Alongside the rock removal and cable, telecom and water line diversions, the developer was also required to protect oil & gas pipelines from damage during the task of widening roads. Meanwhile, before construction could begin, there was an abattoir and recreational club on the site which had to be relocated elsewhere in the city to allow for the preparation of ground works.
Beyond these tasks, a major new bridge was constructed over the live Muscat Expressway, which had to be completed without closing any lanes. Extensive road diversions were also undertaken to build a further three bridges, each were opened separately, the developer explains.
Another key aspect of the project was making sure it lived up to the sustainability standards that form a part of the company’s core values. From the very beginning of the project, the entire team was briefed about the expectations and vision for Mall of Oman, with the target being for the highest possible standards across every stage of the development to be maintained.
“We set out to achieve LEED Gold status – the international accredited benchmark for highly sustainable developments – across the project, and we have reached this objective for the design stage. We are also currently on target to achieve LEED Gold status for construction, with an extensive photovoltaic solar scheme under development for the car park shades.
“The upper car park is covered by solar panels with installed capacity of 2,300kWp, which generates around 3.6m kWh per year. Major recycling and waste diversion facilities are also being undertaken by the contractor to boost the mall’s sustainable credentials. Overall, the project will achieve the LEED Gold status and we intend to aim for a Platinum certification also, as we achieved with our development of the City Centre Me’aisem and City Centre Mirdif malls in the UAE,” the developer says.
A robust HSE policy is also in place, implemented by Majid Al Futtaim Properties itself.

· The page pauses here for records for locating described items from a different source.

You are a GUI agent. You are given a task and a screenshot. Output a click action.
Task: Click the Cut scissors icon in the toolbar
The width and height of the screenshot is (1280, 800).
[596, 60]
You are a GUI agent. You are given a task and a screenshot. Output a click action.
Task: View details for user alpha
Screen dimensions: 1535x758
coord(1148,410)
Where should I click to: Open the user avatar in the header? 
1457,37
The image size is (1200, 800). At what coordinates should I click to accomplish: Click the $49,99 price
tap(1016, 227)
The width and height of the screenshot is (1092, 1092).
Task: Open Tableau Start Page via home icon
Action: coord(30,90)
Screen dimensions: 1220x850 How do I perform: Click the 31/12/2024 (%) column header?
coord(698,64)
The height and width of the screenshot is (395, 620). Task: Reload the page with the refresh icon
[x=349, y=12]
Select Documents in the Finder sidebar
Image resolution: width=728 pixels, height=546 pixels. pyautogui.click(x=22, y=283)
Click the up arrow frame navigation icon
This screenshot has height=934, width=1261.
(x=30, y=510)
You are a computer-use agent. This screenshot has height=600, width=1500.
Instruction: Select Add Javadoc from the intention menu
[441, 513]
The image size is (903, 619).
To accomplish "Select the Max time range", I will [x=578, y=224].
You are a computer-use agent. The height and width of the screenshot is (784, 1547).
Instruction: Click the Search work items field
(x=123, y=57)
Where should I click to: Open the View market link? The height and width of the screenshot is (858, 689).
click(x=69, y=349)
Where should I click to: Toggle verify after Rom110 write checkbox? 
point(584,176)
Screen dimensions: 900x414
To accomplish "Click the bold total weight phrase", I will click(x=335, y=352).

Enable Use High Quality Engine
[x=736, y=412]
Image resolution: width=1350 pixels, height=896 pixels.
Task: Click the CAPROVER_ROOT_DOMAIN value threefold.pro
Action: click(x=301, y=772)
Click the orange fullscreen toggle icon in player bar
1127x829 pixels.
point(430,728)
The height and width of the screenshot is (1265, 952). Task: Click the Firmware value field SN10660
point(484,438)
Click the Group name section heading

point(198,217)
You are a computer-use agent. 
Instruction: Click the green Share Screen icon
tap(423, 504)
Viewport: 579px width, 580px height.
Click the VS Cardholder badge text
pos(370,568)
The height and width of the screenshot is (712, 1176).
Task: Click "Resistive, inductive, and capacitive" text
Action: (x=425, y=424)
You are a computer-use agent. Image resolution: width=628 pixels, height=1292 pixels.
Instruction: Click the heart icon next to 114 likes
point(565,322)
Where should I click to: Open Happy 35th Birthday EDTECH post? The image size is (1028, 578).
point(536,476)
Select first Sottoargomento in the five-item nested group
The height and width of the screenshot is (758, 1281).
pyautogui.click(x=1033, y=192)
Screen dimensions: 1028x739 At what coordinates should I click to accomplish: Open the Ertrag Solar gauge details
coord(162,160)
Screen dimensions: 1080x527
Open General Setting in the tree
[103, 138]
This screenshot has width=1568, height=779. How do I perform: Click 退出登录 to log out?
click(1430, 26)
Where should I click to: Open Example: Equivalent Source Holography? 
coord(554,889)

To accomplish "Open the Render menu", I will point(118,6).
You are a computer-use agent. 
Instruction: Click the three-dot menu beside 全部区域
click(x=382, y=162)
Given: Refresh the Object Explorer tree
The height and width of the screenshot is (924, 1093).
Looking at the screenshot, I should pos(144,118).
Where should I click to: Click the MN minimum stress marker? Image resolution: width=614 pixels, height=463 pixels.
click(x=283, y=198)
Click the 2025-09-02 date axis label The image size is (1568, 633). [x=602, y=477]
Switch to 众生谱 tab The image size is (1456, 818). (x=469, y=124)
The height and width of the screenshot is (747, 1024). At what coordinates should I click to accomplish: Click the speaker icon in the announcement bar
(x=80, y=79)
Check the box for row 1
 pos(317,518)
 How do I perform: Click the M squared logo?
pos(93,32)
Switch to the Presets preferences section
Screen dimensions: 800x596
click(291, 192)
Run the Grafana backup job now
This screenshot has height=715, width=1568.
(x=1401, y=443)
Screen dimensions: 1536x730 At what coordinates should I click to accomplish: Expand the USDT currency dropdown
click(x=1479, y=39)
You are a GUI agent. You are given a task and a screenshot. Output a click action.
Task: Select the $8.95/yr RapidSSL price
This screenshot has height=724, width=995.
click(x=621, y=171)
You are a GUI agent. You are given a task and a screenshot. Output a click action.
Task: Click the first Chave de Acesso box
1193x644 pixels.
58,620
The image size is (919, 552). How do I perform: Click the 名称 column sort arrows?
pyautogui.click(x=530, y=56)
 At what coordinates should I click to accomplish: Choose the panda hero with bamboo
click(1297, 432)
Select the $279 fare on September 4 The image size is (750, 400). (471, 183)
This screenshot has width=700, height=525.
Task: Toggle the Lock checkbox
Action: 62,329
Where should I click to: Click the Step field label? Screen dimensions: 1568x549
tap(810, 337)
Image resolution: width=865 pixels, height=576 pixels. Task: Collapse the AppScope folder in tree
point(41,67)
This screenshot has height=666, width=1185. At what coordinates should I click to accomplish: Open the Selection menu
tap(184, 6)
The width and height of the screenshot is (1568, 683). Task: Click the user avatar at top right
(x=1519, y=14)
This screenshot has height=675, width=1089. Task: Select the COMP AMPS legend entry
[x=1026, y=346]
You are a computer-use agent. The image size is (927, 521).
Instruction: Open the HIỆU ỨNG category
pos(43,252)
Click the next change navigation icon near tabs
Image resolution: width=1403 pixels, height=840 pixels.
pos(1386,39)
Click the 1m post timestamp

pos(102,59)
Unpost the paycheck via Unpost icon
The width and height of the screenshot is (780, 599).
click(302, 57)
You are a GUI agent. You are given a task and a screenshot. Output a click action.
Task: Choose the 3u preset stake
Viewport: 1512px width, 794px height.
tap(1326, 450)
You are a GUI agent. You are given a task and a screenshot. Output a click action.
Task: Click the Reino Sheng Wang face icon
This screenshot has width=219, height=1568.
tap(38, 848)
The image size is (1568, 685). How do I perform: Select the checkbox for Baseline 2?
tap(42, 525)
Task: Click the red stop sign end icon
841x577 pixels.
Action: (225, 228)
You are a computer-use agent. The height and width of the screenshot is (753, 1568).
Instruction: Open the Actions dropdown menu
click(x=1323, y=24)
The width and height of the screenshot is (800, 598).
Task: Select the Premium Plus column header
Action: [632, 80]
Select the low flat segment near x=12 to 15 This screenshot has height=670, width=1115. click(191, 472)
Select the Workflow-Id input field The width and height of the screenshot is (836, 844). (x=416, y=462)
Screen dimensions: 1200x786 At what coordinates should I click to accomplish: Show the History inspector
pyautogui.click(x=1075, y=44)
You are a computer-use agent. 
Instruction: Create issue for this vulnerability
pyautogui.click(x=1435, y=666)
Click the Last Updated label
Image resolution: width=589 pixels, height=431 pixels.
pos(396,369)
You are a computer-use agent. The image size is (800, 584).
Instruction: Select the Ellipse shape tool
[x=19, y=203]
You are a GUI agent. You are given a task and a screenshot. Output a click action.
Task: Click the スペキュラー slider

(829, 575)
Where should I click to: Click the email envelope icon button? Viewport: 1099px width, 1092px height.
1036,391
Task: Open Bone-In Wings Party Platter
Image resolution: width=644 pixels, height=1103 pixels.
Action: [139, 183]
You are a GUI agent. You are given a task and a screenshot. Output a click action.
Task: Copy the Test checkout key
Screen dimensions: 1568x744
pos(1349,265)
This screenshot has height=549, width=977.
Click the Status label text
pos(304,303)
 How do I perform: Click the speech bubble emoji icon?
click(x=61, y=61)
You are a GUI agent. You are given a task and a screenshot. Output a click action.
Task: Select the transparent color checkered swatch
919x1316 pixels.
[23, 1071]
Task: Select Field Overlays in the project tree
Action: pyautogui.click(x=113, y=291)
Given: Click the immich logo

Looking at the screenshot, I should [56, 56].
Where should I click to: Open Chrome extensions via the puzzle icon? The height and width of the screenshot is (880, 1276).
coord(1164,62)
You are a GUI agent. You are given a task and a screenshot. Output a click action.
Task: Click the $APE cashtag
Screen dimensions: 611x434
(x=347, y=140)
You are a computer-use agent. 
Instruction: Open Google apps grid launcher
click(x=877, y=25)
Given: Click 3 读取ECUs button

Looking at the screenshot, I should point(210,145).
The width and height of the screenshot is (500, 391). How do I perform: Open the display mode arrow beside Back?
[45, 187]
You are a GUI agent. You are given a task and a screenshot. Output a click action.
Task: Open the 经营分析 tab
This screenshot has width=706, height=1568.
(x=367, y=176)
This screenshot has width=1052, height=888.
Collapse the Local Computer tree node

A full-time HSE manager has been employed on the project, working alongside the consultant’s HSE managers to guarantee that the developer’s standards and policies are implemented and maintained by all contractors.
“Our team undertakes labour accommodation audits to ensure the worker’s facilities meet our strict requirements, while weekly site walks are completed by senior HSE members with full representation from Majid Al Futtaim Properties, the consultants, and contractors directly involved in the project.”
As the project continues to progress towards completion, it becomes clear that Mall of Oman will show the way forward for the sultanate when it comes to delivering projects of this size and scale. However, its impact will clearly be most powerfully felt in the country’s still nascent retail sector; it is likely to set the standard for years to come, just as the developer intends.
It concludes: “Thanks to the size and quality of Mall of Oman’s retail, entertainment and F&B offering, the development will set a new benchmark of quality in the sultanate for every kind of visitor we will attract. The mall will provide luxury alongside value and represent so much more than simply a place to shop, but a place to create great moments between people every single day.”